La stabilità politica di un tempo era garantita ,tra l’altro ,dal potere che le classi dominanti avevano sulle fonti di informazione ,facendo passare la loro narrativa come l’unica veritiera e condivisa.

Oggi ,con media digitali e i social, chiunque, anche con pochi soldi e poca o nulla organizzazione, può diffondere messaggi ,capaci ,in certe circostanze, di diventare virali e di fare traballare il potere.

Lo sviluppo della tecnica quindi ha portato enormi benefici ,ma per il principio dell’eterogenesi dei fini ,anche autentici disastri.

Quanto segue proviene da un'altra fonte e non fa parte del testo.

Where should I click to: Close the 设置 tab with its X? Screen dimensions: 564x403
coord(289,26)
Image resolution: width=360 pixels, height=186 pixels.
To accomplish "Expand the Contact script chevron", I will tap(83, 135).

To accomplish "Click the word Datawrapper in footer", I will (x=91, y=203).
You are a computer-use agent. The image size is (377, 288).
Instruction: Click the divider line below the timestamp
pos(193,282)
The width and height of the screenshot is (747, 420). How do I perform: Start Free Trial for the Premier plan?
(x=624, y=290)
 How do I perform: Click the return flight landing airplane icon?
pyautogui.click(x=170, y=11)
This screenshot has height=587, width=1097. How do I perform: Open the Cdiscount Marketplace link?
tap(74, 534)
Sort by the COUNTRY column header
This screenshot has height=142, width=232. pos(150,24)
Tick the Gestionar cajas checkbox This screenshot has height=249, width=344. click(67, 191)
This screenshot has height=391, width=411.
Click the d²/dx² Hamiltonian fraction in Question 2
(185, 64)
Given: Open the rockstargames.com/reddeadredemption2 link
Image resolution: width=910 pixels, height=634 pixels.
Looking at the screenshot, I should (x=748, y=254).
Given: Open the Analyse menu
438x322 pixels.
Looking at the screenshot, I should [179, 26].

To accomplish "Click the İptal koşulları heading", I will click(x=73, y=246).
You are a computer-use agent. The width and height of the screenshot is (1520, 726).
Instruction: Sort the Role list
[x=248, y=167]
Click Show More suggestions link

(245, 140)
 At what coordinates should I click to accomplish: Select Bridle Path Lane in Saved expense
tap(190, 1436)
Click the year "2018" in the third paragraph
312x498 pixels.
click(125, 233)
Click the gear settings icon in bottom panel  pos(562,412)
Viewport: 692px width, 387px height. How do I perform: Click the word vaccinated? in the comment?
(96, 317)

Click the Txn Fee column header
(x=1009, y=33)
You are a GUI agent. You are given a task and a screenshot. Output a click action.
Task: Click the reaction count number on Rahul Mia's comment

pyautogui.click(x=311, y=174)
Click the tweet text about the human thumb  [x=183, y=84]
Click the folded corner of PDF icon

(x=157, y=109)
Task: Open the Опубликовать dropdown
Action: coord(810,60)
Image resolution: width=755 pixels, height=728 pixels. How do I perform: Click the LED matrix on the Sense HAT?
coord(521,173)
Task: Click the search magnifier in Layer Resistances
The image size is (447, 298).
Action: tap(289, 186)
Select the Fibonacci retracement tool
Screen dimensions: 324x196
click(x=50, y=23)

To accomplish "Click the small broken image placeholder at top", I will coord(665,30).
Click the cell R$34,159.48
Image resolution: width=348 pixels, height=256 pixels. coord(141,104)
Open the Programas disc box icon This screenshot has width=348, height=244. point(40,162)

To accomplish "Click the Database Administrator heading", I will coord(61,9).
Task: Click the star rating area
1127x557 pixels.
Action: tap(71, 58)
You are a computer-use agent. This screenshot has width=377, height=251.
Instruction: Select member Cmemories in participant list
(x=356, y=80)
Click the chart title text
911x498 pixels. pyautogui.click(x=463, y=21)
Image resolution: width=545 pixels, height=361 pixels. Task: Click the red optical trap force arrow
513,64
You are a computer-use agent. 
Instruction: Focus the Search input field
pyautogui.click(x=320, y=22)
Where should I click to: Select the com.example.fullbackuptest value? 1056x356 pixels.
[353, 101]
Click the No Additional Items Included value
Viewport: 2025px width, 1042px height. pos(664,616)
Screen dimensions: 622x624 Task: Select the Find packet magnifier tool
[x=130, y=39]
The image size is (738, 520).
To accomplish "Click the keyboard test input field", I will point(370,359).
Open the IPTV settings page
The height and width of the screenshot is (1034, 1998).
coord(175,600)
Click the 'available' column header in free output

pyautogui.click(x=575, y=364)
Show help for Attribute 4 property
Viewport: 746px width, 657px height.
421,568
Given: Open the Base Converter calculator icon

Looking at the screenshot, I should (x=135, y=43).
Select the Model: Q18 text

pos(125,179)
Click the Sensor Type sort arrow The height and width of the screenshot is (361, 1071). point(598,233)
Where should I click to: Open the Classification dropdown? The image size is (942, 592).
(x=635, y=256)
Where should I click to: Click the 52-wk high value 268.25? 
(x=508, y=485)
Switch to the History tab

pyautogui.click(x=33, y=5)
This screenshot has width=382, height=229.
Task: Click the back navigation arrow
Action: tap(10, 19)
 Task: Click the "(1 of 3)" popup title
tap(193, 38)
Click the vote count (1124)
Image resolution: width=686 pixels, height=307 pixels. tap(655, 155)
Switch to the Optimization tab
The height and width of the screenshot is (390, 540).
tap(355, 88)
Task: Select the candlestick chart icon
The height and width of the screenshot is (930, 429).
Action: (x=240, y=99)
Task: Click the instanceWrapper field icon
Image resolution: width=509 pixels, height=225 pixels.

Già Gutenberg, ha consentito tra l’altro a Lutero di scalzare il potere millenario della Chiesa Cattolica , ma ha anche reso possibili le guerre di religione.

La diffusione dei telefonini in Africa, hanno dimostrato analisi, citate da Mounk, hanno migliorato enormemente le possibilità di sviluppo di quelle popolazioni ,ma contemporaneamente ha aumentato grandemente la conflittualità fra etnie e sette religiose.

Un progresso troppo radicale e troppo veloce porta opportunità ,ma scalfendo la precedente stabilità, porta anche instabilità ,paure e infelicità.

Anche il crescente fenomeno migratorio ha causato problemi non tanto per il numero dei migranti, ma per la velocità degli eventi ,che non hanno lasciato il tempo per metabolizzare.

L’ultima parte del libro di Mounk si propone di prospettare rimedi razionali ai problemi evidenziati dalle politiche populiste.

Rimedi di puro buonsenso, assolutamente condivisibili, probabilmente anche dai populisti, ma mi sembra di poter dire, che la forza e il valore di questo saggio ,stanno nell’analisi dei fenomeni in atto , più che nelle soluzioni accennate.

Data l’importanza del tema, ritengo che sia estremamente utile leggere attentamente questo libro.